I decided to test this theory with an experiment.
Setup:1 brook
6 passages leading from the brook
6 floodgates (all no-quality and made with the same material)
6 pressure plates (1 of each quality, all set to trigger on 1 level of water)
6 ramps (which don't affect results)
1 lever (above the unused mechanisms stockpile)
6 connections from the lever (to each floodgate, all mechanisms of the same quality)
6 bridges, all made of the same material
6 connections from pressure plates (to each bridge, mechanism quality is the same as the pressure plate)
The mechanism quality of the pressure plates and the links to the bridge decrease in quality from top to bottom. The top bridge is linked by masterwork mechanisms, the bottom bridge is linked by no-quality mechanisms.
Method:1. Pull lever
2. The floodgates are all equal. They are made from the same material, are the same quality, and are linked to the lever with the same quality mechanisms. In theory, they should all open at the same time.

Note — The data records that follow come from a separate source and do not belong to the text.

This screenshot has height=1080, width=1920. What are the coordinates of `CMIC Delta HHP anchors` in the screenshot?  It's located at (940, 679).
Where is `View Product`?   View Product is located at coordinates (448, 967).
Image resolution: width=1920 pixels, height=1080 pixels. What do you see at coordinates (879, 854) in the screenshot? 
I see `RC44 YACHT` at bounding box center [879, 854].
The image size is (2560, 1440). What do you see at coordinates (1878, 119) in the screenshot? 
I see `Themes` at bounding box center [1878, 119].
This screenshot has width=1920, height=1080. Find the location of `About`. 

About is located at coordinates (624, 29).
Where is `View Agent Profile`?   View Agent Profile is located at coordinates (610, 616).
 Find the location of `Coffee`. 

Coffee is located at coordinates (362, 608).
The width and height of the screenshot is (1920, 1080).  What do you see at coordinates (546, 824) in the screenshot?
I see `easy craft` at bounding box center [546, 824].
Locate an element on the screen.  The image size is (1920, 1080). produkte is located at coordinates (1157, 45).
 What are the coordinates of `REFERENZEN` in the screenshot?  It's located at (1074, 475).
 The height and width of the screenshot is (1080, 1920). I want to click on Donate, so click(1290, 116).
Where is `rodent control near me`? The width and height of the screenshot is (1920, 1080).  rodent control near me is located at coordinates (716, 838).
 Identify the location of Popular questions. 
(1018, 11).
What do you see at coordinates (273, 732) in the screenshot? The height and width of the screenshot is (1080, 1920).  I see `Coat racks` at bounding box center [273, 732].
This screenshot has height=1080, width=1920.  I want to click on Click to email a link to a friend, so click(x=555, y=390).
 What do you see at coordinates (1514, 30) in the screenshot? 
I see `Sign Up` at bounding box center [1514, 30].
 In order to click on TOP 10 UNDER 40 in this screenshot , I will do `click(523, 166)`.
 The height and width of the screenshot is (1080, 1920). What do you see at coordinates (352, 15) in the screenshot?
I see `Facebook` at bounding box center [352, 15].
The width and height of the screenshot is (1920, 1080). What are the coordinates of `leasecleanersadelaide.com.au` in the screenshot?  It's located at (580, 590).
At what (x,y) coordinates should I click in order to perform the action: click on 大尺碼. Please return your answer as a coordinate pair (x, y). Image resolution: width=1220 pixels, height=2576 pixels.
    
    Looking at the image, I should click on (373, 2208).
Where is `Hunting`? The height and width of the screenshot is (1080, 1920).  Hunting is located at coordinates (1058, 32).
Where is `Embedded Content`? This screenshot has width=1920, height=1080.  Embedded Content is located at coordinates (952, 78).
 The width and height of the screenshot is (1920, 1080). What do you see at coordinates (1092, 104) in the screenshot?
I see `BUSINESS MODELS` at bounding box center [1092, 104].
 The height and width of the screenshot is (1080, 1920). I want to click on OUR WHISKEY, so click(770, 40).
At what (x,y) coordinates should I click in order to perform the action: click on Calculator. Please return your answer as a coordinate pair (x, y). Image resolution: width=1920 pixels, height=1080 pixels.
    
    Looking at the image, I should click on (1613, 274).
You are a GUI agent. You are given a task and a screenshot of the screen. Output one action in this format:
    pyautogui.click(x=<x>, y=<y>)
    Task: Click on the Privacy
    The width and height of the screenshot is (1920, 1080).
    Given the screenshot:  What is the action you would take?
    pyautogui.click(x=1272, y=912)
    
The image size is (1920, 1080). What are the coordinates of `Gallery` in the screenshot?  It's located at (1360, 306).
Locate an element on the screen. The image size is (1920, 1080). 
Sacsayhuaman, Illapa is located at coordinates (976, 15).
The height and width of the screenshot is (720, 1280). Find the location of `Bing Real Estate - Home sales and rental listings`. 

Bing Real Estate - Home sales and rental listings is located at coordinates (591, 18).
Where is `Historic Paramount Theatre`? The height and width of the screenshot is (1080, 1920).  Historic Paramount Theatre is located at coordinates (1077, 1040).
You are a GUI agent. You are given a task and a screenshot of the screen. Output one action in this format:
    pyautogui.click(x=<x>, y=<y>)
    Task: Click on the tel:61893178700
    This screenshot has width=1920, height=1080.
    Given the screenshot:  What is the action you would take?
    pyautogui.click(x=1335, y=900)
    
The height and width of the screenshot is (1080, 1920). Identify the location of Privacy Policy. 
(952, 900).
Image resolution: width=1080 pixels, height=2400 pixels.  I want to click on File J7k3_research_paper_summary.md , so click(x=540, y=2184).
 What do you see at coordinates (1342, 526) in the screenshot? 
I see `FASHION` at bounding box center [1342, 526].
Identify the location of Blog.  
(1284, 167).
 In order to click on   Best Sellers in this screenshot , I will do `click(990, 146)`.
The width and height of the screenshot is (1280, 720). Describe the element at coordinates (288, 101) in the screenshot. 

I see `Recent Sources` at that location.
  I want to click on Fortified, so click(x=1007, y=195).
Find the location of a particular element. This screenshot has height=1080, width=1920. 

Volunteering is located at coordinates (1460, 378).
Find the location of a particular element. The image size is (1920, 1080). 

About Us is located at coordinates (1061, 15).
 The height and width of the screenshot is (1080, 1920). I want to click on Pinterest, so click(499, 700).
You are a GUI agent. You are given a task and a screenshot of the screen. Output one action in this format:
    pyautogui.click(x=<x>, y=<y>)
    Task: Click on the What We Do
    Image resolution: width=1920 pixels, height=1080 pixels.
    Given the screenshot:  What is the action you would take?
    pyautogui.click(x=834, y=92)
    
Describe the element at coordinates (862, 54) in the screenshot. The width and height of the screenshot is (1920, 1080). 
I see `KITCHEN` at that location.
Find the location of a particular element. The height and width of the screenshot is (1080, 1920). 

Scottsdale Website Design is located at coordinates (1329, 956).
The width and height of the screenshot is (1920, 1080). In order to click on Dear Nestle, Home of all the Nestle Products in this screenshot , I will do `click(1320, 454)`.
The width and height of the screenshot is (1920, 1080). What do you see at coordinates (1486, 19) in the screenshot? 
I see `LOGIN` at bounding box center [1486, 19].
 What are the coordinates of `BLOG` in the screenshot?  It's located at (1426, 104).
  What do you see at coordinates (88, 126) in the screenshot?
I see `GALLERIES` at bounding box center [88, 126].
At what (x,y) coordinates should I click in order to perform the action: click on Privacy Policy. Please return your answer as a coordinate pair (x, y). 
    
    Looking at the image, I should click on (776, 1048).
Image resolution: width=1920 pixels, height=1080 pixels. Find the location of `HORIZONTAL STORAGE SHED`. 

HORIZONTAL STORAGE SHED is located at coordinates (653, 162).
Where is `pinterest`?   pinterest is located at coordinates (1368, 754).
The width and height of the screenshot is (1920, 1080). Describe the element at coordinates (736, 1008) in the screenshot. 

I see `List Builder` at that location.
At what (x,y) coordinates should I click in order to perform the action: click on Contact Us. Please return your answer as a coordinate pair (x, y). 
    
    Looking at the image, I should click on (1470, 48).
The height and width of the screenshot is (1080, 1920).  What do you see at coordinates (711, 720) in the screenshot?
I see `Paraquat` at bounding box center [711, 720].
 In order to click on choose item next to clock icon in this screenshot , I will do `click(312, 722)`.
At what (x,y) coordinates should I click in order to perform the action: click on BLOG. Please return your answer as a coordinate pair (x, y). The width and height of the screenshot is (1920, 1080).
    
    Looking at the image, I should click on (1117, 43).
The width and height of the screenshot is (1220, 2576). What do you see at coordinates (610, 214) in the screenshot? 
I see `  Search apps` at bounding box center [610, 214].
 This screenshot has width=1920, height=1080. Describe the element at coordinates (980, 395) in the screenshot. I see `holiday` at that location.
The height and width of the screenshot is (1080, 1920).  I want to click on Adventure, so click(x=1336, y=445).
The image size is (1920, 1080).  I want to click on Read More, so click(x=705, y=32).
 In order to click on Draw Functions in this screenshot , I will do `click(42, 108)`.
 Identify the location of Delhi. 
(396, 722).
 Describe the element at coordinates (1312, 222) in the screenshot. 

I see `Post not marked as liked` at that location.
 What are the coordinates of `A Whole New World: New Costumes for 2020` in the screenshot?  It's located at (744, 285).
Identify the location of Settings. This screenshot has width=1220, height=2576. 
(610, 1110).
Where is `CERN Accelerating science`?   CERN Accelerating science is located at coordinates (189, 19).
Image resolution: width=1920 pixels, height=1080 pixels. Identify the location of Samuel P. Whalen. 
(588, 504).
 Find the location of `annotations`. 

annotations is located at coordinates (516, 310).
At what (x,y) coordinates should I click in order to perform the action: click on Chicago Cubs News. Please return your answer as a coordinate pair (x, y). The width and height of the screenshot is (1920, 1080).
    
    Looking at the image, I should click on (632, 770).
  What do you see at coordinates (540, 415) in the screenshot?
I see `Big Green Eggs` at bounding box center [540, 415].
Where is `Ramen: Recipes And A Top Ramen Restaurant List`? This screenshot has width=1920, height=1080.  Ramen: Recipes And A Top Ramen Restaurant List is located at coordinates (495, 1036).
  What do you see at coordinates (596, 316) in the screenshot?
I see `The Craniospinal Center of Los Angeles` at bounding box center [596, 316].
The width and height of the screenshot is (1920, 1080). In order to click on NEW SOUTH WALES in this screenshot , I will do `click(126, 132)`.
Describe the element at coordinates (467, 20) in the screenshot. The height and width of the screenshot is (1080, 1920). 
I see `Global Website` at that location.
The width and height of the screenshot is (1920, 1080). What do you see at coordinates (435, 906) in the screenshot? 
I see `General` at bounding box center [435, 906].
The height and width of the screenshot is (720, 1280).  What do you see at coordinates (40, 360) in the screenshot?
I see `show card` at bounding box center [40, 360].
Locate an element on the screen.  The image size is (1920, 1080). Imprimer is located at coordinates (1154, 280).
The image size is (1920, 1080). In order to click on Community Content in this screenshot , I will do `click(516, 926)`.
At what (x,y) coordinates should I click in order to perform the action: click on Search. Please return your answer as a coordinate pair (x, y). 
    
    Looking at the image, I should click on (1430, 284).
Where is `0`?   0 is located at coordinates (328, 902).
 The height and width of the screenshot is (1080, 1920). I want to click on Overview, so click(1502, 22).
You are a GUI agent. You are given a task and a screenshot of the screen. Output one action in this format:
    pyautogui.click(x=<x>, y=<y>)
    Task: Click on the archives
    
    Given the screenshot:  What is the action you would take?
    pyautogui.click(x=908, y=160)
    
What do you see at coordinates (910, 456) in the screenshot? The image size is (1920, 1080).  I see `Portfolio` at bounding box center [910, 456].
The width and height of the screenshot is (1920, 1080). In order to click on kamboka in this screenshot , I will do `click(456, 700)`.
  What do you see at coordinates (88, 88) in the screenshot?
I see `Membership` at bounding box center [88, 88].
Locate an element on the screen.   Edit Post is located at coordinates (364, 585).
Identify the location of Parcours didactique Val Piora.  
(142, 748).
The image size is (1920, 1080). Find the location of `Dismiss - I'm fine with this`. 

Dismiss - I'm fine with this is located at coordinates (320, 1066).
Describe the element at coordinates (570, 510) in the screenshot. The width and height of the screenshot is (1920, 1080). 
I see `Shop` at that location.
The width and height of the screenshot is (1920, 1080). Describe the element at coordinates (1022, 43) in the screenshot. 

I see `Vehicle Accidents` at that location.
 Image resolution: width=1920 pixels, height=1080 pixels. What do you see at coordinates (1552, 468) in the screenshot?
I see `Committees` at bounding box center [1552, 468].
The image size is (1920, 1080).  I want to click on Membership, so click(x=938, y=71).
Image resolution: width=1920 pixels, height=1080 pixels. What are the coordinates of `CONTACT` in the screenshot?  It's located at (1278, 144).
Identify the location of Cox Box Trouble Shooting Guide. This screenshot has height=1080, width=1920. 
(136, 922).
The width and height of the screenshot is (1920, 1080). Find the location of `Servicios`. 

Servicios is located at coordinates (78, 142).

3. Water flows into each chamber, triggering the pressure plates all at the same time.
4. The masterwork pressure plate will use its masterwork mechanism links to open the top bridge first. The second-highest will raise second, and so on.
Results:The bridges raised in exactly the
WRONG order! The no-quality mechanisms raised its bridge first, the - and + quality mechanisms went up next. * quality came in fourth and then finally the highest quality mechanisms finished their work.
With 5 repetitions of the experiment, the masterwork mechanisms have still yet to beat the no-quality mechanisms in raising its respective bridge.
From this, I think it is safe to say that mechanism quality has
no effect on the speed with which mechanisms work.